If anyone would know, it’s Patrice Bergeron.

MORE MIGHT BE MERRIER

Would 20 playoff teams be overkill?

Not according to Carolina Hurricanes general manager Jim Rutherford, who re-iterated his case for such a format during a conversation the other day.

Under a proposal tabled by Rutherford and colleague Ken Holland at the board of governors meeting two weeks ago at Pebble Beach, the top 12 teams would automatically get first-round byes. Teams 13-20 would then face off against in each other in opening-round three-out-of-five series.

It is a concept Rutherford has publicly been beating the drums for all month.

“The same percentage of teams would make the playoff (66% — 20 of 30) as did back in the Original Six where four teams made it,” Rutherford said. “We’d shorten the pre-season. It would be exciting.”

SABRES PRES SENDS A SIGNAL

How might the takeover of Maple Leaf Sports and Entertainment by communications giants Rogers and Bell affect the Buffalo Sabres down the road?

It’s a question that Sabres president Ted Black finds intriguing.

Black would love to see Buffalo fans across the border in Fort Erie and the Niagara Peninsula have the ability to watch the team’s regular television broadcasts of the Sabres games. Of course, because it is in a different country where Sportsnet, TSN and CBC primarily control hockey rites and where television regulations are different from those in the U.S., that in itself remains a challenge.

“I don’t know if the Leafs sale is a positive or a negative for us,” said Black, who is aware that Rogers and Bell are the parent companies of Sportsnet and Rogers, respectively. “It shouldn’t really affect our territory of 50 miles.

“We’ve been trying to get (broadcast carriage) over there in the (Niagara region). We’ve had talks.

“Either way, we have to do a better job of relating to our fans across the border in Canada. In that regard, I’m not proud of the job we’ve done there to date. If we can’t get more games on TV there, we need to be more present there.”

Black hopes to chat with the new MLSE owners in the not-so-distant future.

Interestingly, there has been speculation on the web that the Rogers-Bell marriage might make it more conducive for a second team in the GTA because the two media giants could figure out a workable model for the television rights.

Whatever happens, you can bet Ted Black will be monitoring it.

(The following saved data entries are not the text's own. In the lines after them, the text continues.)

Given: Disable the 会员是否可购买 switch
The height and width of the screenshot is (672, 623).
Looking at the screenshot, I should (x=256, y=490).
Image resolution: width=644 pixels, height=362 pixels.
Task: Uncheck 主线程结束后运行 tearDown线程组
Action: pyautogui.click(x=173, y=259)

The notion never really gained steam with the BOGs. But it’s an interesting idea to chew on, one that certainly would stir up interest in markets where, frankly, fans feel their teams have no chance.

ZIZE'S PRIZES

1. To Leafs Nation

A reality check involving the Eric Staal trade rumours

Don’t buy those blue-and-white Eric Staal jerseys quite yet. The suggestion that the Leafs will acquire him at the conclusion of the Brian Burke Christmas trade freeze first came from former NHL executive Bill Watters, one of the most credible sources around. But Hurricanes general manager Jim Rutherford was quick to refute any such idea, claiming Staal would not be traded. Only time will tell.

2. To Shea Weber

A badge for marksmanship

This past week, the Nashville Predators captain scored a goal in practice. No big deal. Only in this case, he shot the puck from the far-end concourse at Bridgestone Arena. The puck went over the protective netting behind the near goal, landed on the ice near centre and curved right into the net at the far end. Now THAT is a big deal. Give that man a kewpie doll.

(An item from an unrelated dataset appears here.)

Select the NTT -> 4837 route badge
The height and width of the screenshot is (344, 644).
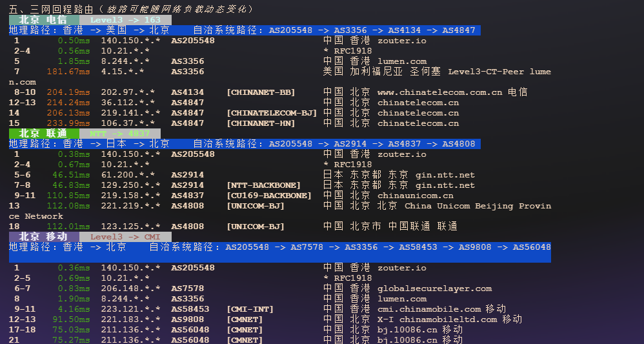[x=120, y=134]
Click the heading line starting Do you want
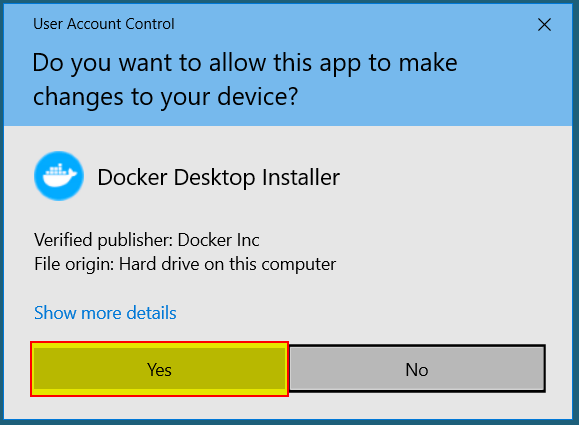Image resolution: width=579 pixels, height=425 pixels. [x=245, y=63]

3. To the top 60 prospects on Craig Button’s 2012 draft list

A collective pat on the back

Button, the long-time hockey executive and one of the most respected judges of talent in the game, ranks Sarnia Sting forward Nail Yakupov No. 1 and Swedish winger Filip Forsberg No. 2 at this time. Only one tier 2 player made the list, that being forward Devin Shore (59th) who plays for Whitby. Good luck to all.